Problem ▸
Write out every line of the data below exactly as it stands, but leave out the pictures.
■ ■ ■
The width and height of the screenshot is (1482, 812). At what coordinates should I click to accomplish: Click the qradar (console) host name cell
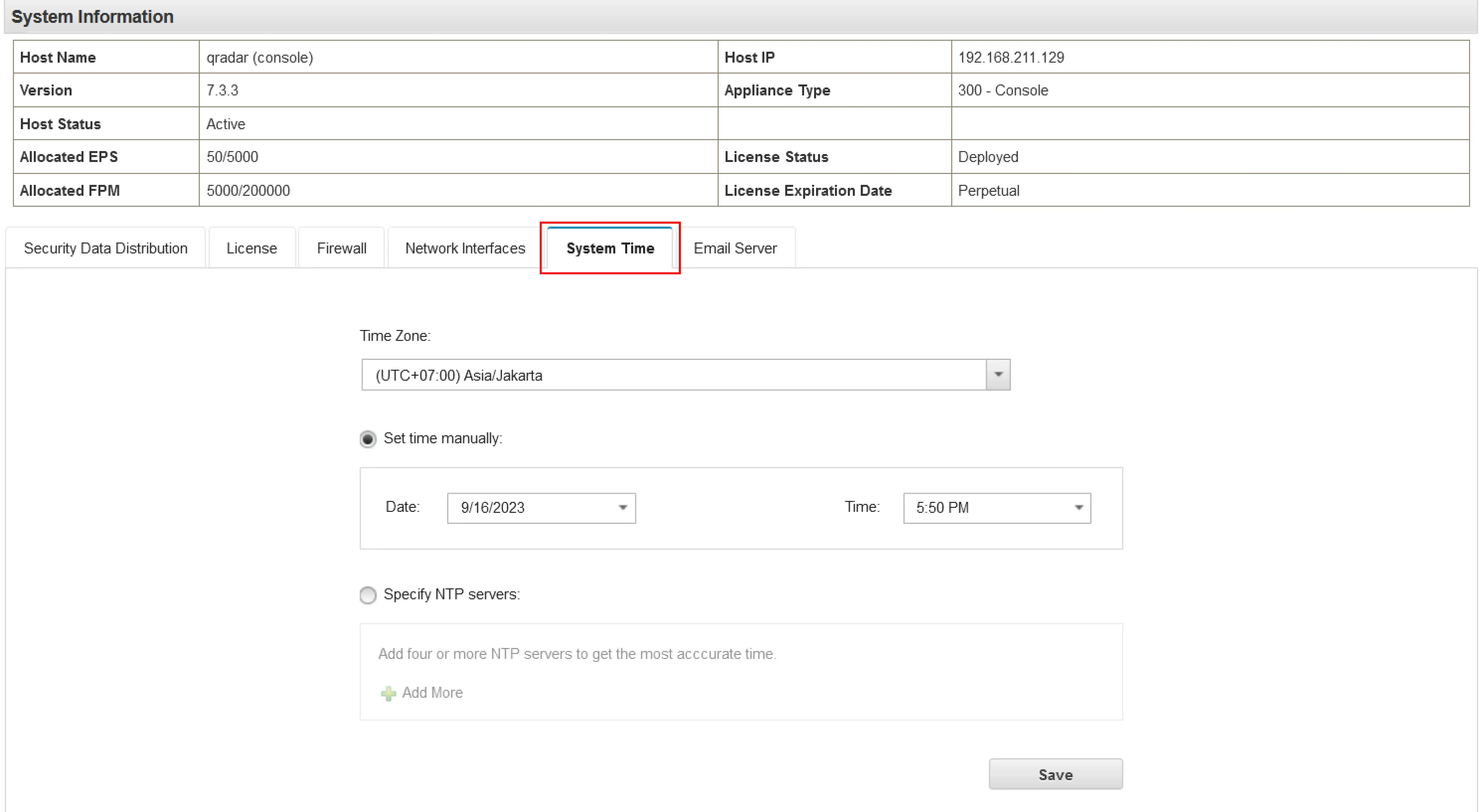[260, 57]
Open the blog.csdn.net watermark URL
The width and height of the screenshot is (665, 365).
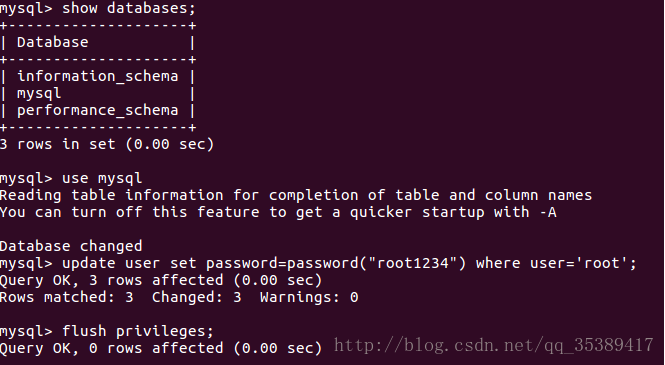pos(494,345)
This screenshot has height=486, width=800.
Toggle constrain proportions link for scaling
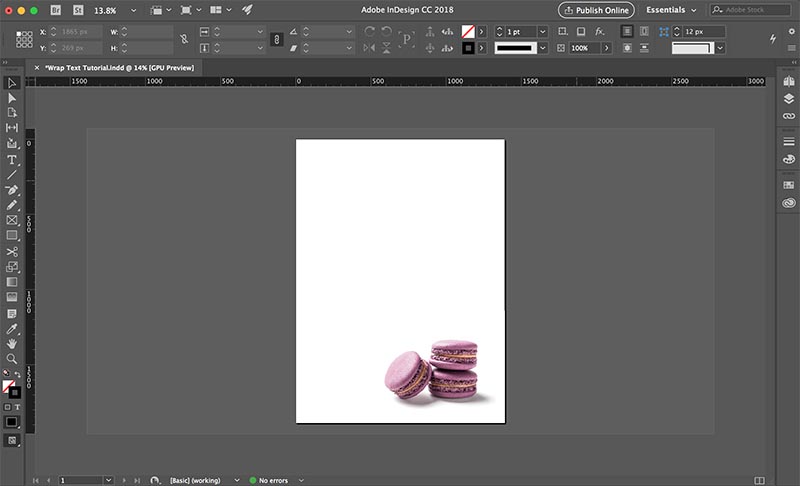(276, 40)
■ ■ ■
The reply ▸
The width and height of the screenshot is (1482, 812). At what coordinates should I click to accomplish: Click the qradar (console) host name cell
[260, 57]
Open the blog.csdn.net watermark URL
The width and height of the screenshot is (665, 365).
pos(494,345)
This screenshot has height=486, width=800.
Toggle constrain proportions link for scaling
(276, 40)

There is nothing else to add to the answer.